We have recently released a new video campaign for our fragrance Bubble Gum. It has a simple yet quirky storyline, there is just one model, dressed in bright colours, playing around with bubble gums and slimes, stretching them, rolling, throwing and pushing. The perfume bottle appears at some point too. The dialogue? You can hear one side of the phone conversation with sounds that suggest so, presumably describing an experience of smelling a perfume. 

What is this ad even about? What are we trying to advertise? 

Popular perfume ads usually follow a very defined scenario: there is a beautiful girl, in a great dress, moving sensually, maybe dancing a little. There is usually a handsome man too, and most likely, one is trying to flirt with one another and we have a little romance story playing out in front of our eyes. Even in Emily in Paris, we had a pretty good look at it! We get it – this is how these fragrances are meant to make you feel – sexy, alluring and beautiful.

We don’t always wear perfume to feel any of these feelings. It is also not only about making us feel more attractive. Sometimes, it’s about a dose of confidence or a good mood, or just to feel like oneself. So many different reasons! 

Of course, it’s not only the perfume industry to blame. Apparently, “sex sells”, we’ve heard it decades ago, it stuck around and we got used to it to the extent that, for many years, it has not been questioned. 

Luckily, thanks to the grassroots work of many feminist and social equality organisations, it is slowly changing in some areas of our life and some ads that were considered appropriate back in the day, wouldn’t be so nowadays. The worst examples will be accordingly called out. 

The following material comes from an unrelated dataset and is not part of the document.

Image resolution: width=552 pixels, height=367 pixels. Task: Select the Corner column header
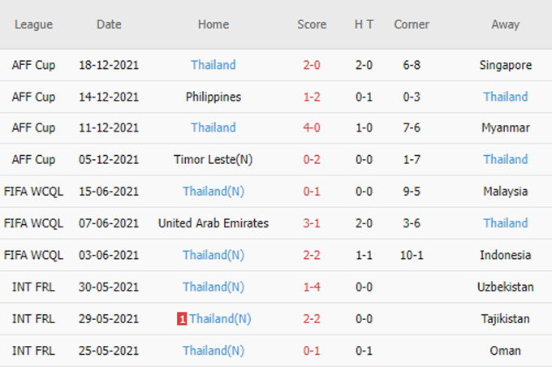[412, 24]
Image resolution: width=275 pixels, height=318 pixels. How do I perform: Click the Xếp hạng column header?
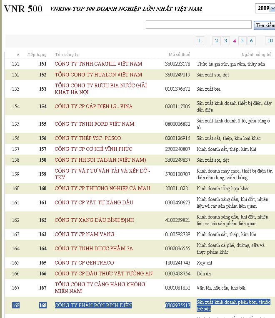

Yet still, there are so little perfume ads that do not feature a stereotypically beautiful, according to the Western canon, woman: white, thin, young and heteronormative.

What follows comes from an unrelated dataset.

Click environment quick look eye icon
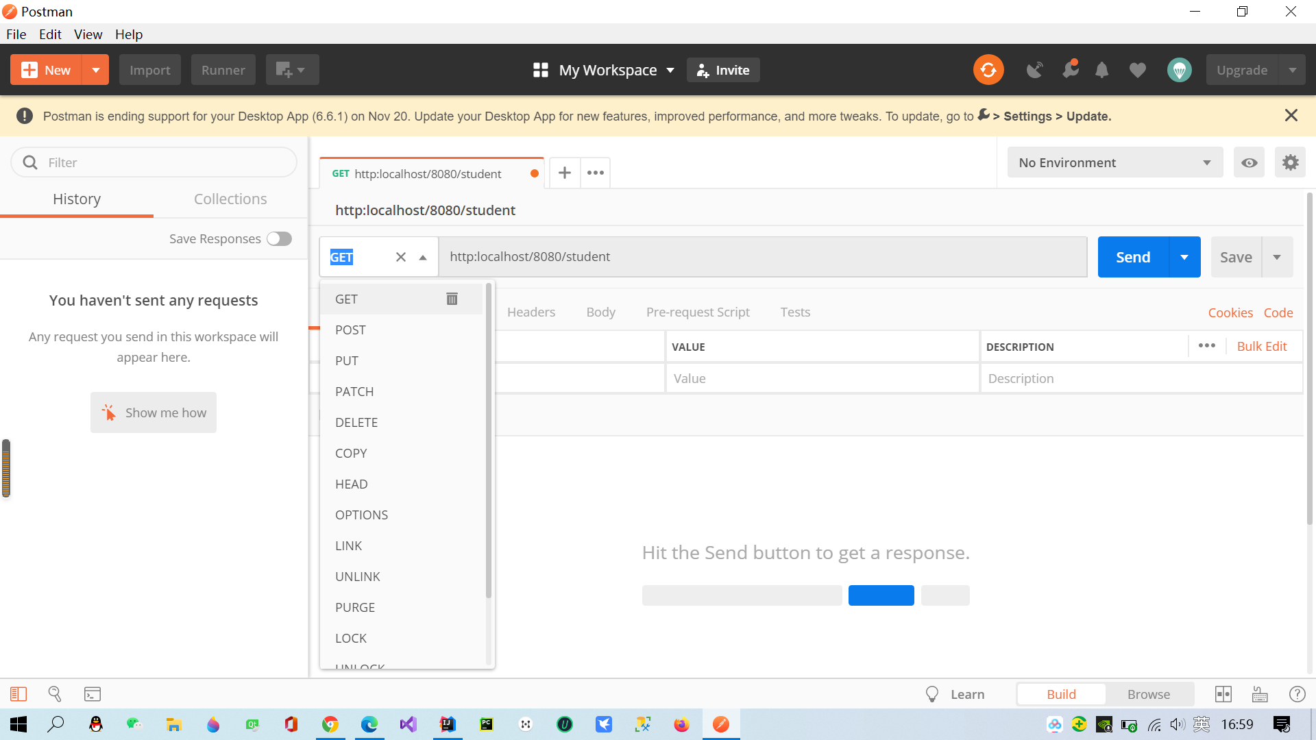pyautogui.click(x=1249, y=162)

So I imagine that the idea behind it was: another woman watches such an ad and thinks “well so if I buy this perfume, I will be just like her and the society tells me I should be exactly like that, so I should do so”. The truth is, the majority of woman cannot relate to it, this woman from an ad is not representing. It’s not okay to benefit from the patriarchal system and try to sell someone a product on the premise of making them ‘perfect’ while simultaneously objectifying them. 

Another possibility is that these ads are made to be watched by a heterosexual man who will enjoy the attractive actress on the screen and gift said perfume to his partner – which was probably working well when these type of advertisements started appearing during horrific times when the majority of women weren’t in charge of their money. Yes, that’s how long we’ve been looking at the same ad, a different perfume. 

We’re so done with this! We hope that the recent growth of niche perfume will also mean a change in creative ideas used to promote fragrances. Conveying a scent in a moving image makes it easier to translate its aura to someone before they can smell it. Let’s try to capture all the moods, all the reasons, all the feelings we lock in the perfume bottle.